The ‘absolute poverty line’ is the threshold below which families or individuals are considered to be lacking the resources to meet the basic needs for healthy living; having insufficient income to provide the food, shelter and clothing needed to preserve health. Poverty among Americans between ages 18–64 has fallen only marginally since 1966, from 10.5% then to 10.1% today. Poverty has significantly fallen among Americans under 18 years old from 23% in 1964 down to less than 17%, although it has risen again to 20% in 2009. The most dramatic decrease in poverty was among Americans over 65, which fell from 28.5% in 1966 to 10.1% today.
In 2004, more than 35.9 million, or 12% of Americans including 12.1 million children, were considered to be living in poverty with an average growth of almost 1 million per year. According to the CATO institute, since the Johnson Administration almost $15 trillion has been spent on welfare, with poverty rates being about the same as during the Johnson Administration.
The OEO was dismantled by President Nixon in 1973, though many of the agency's programs were transferred to other government agencies.

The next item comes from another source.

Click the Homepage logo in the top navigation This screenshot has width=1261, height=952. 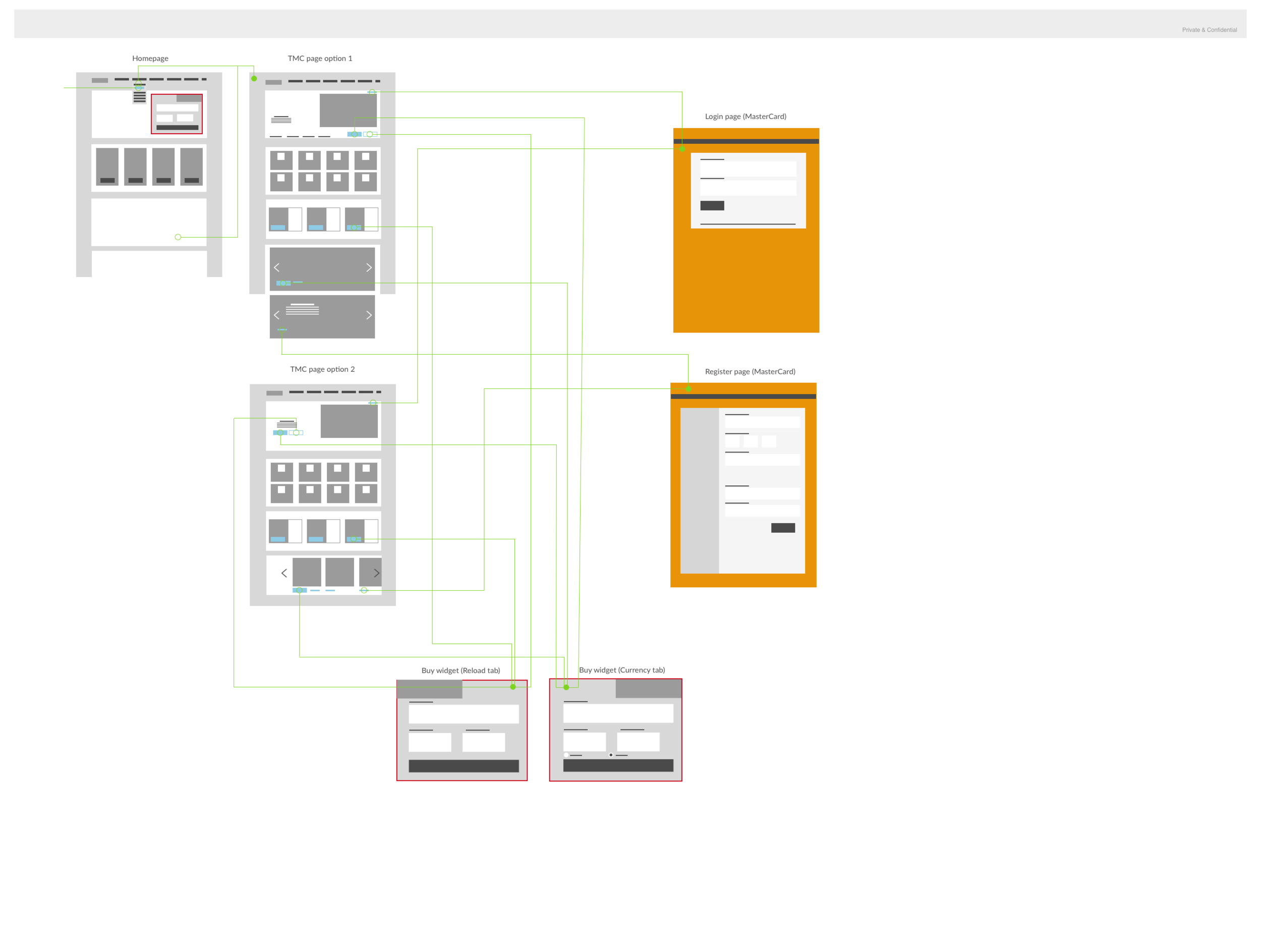click(x=100, y=80)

According to the "Readers' Companion to U.S. Women's History",
Many observers point out that the War on Poverty's attention to Black America created the grounds for the backlash that began in the 1970s. The perception by the white middle class that it was footing the bill for ever-increasing services to the poor led to diminished support for welfare state programs, especially those that targeted specific groups and neighborhoods. Many whites viewed Great Society programs as supporting the economic and social needs of low-income urban minorities; they lost sympathy, especially as the economy declined during the 1970s.

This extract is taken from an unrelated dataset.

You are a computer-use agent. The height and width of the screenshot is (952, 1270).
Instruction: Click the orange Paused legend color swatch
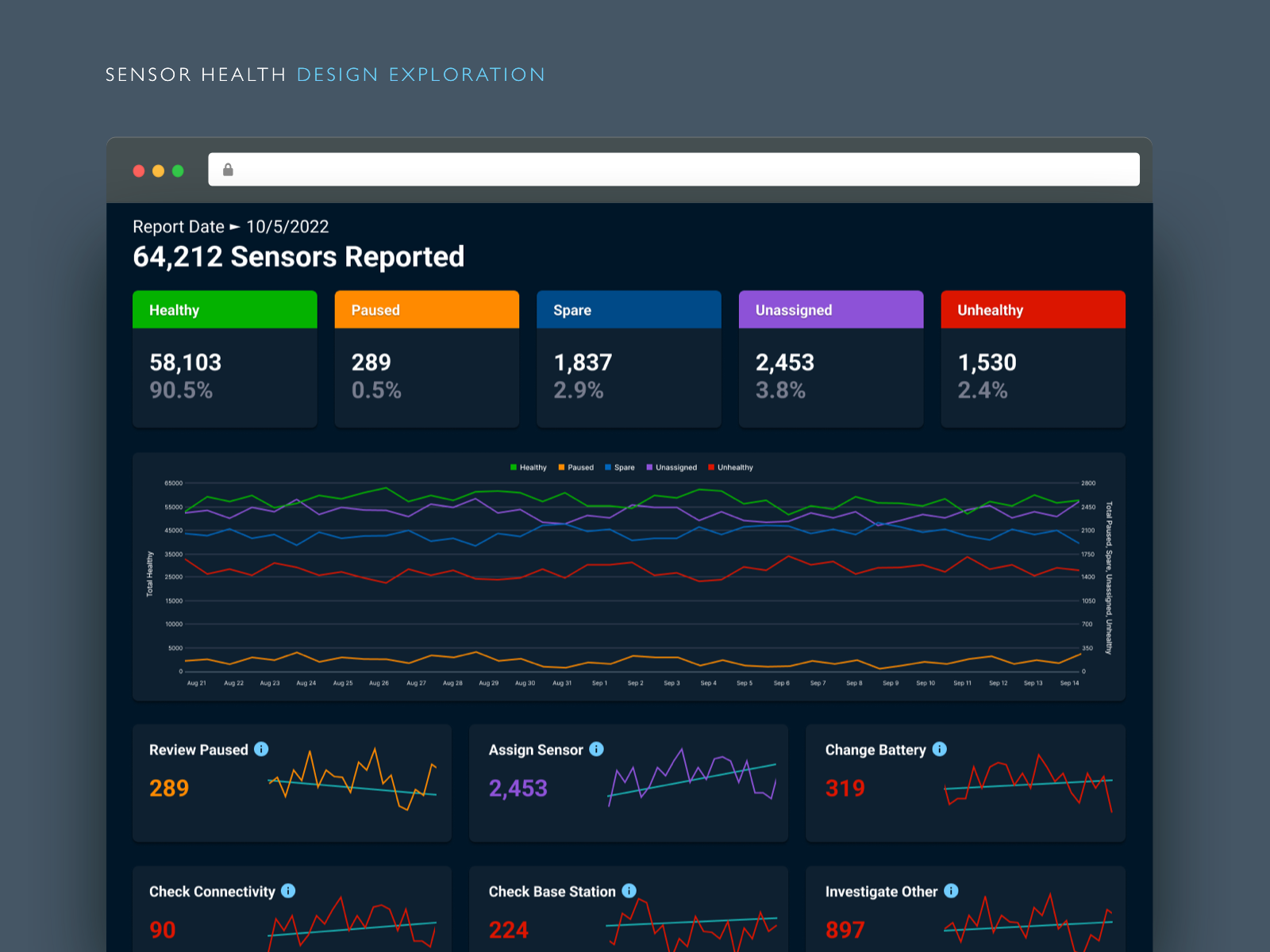pyautogui.click(x=560, y=467)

United States Secretary of Health, Education, and Welfare under President Johnson, Joseph A. Califano, Jr. wrote in 1999 in an issue of Washington Monthly that:
"In waging the war on poverty, congressional opposition was too strong to pass an income maintenance law. So LBJ took advantage of the biggest automatic cash machine around: Social Security. He proposed, and Congress enacted, whopping increases in the minimum benefits that lifted some two million Americans 65 and older above the poverty line. In 1996, thanks to those increased minimum benefits, Social Security lifted 12 million senior citizens above the poverty line...No Great Society undertaking has been subjected to more withering conservative attacks than the Office of Economic Opportunity. Yet, the War on Poverty was founded on the most conservative principle: Put the power in the local community, not in Washington; give people at the grassroots the ability to stand tall on their own two feet. Conservative claims that the OEO poverty programs were nothing but a waste of money are preposterous...Eleven of the 12 programs that OEO launched in the mid-'60s are alive, well and funded at an annual rate exceeding $10 billion; apparently legislators believe they're still working."